- **SUPPLIED RECORDS**
━━━━━━━━

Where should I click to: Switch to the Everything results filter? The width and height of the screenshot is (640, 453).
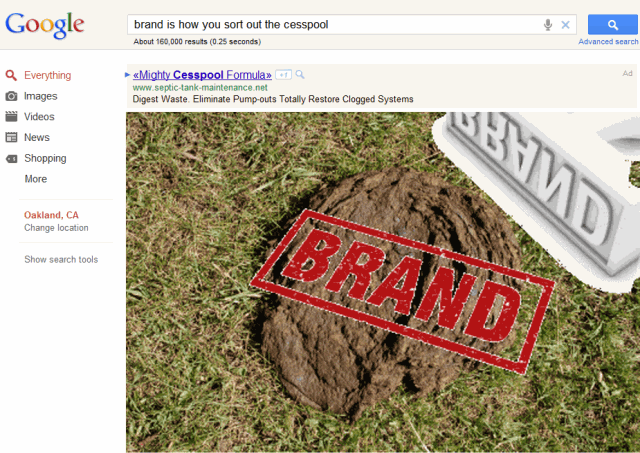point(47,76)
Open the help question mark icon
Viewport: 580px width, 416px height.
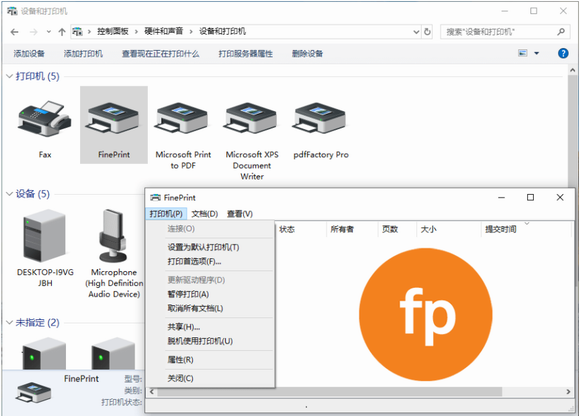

━━━━━━━━

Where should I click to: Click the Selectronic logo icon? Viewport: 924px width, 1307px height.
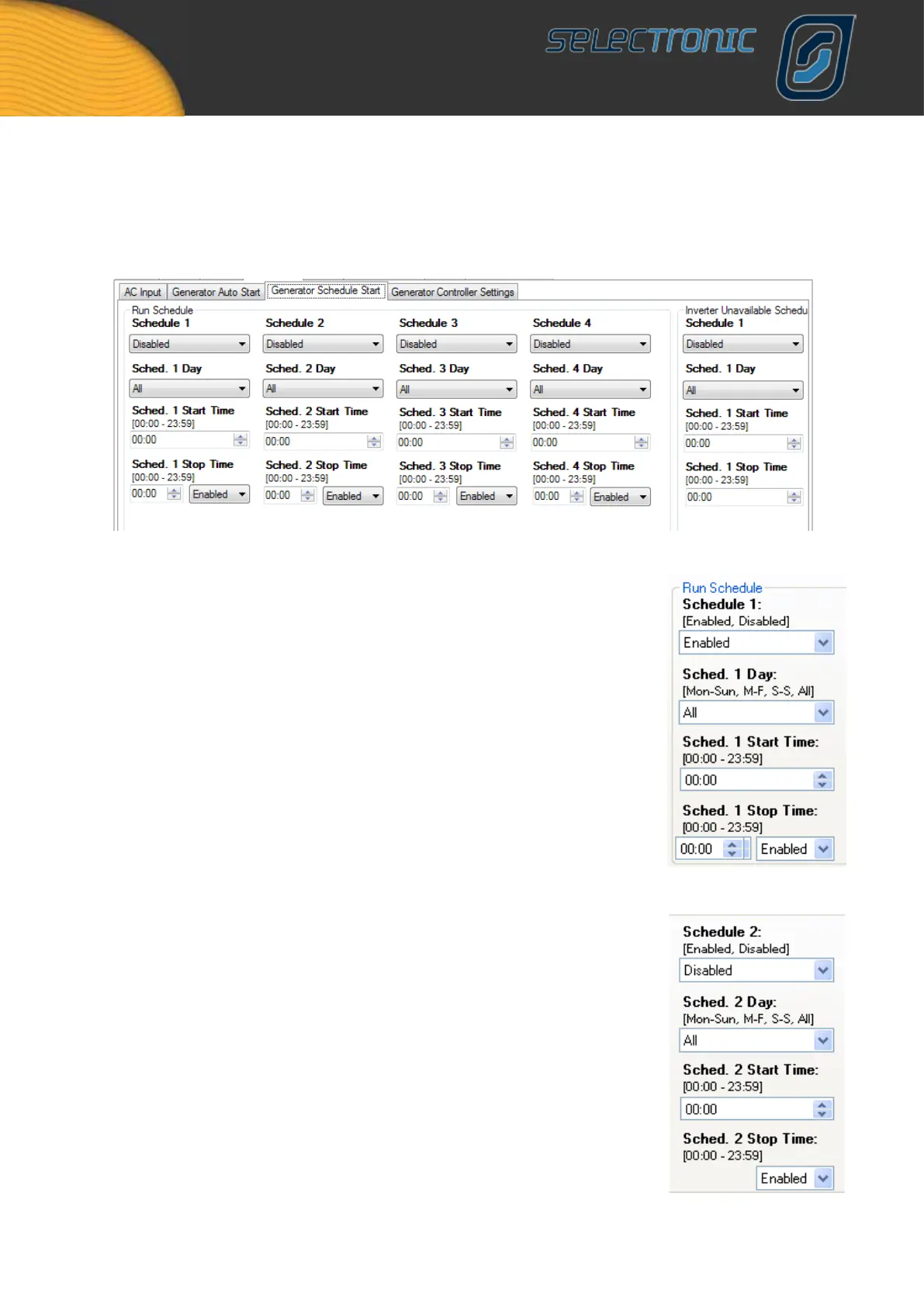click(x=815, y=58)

━━━━━━━━

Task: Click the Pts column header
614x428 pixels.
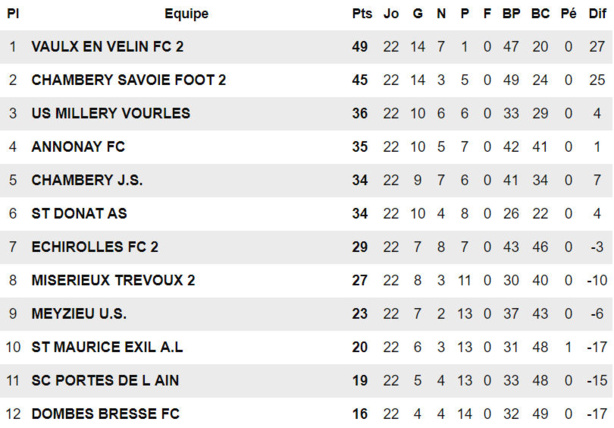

━━━━━━━━

- **TASK STATEMENT**
Update the lines from the one containing "Open the help question mark icon" up to and including the one containing "Viewport: 580px width, 416px height.", swapping "help" for "settings" and leaving all else unchanged. Give only those lines.

- **TASK OUTPUT**
Open the settings question mark icon
Viewport: 580px width, 416px height.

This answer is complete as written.